[Data for locating words and elements]
(begin)

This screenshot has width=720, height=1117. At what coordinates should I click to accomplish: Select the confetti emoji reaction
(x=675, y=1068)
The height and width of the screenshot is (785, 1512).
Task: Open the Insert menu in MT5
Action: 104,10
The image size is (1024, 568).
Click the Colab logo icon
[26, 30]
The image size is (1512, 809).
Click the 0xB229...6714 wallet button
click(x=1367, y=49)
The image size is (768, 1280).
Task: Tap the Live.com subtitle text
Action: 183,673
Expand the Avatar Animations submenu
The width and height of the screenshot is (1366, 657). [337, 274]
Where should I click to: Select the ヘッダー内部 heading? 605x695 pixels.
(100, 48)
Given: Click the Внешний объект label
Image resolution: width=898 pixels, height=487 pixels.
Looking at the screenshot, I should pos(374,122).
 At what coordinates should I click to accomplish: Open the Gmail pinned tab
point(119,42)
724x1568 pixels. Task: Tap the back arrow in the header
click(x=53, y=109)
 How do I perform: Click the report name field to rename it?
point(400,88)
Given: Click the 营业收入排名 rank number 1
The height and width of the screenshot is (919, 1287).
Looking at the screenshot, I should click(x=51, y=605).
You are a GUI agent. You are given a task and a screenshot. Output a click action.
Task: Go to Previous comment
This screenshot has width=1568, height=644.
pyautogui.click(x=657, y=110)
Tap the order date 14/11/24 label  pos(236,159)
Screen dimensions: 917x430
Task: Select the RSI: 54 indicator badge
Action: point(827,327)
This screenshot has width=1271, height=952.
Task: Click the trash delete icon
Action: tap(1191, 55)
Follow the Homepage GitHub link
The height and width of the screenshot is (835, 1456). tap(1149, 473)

(end)

SET PROBLEM:
Please present the records from the line containing "How do I perform: Click" down to the line containing "pyautogui.click(x=657, y=110)", both included, as a Markdown table with the columns Row and Line, leaving out blank lines.

WRITTEN RESPONSE:
| Row | Line |
|---|---|
| 1 |  How do I perform: Click the report name field to rename it? |
| 2 | point(400,88) |
| 3 | Given: Click the 营业收入排名 rank number 1 |
| 4 | The height and width of the screenshot is (919, 1287). |
| 5 | Looking at the screenshot, I should click(x=51, y=605). |
| 6 | You are a GUI agent. You are given a task and a screenshot. Output a click action. |
| 7 | Task: Go to Previous comment |
| 8 | This screenshot has width=1568, height=644. |
| 9 | pyautogui.click(x=657, y=110) |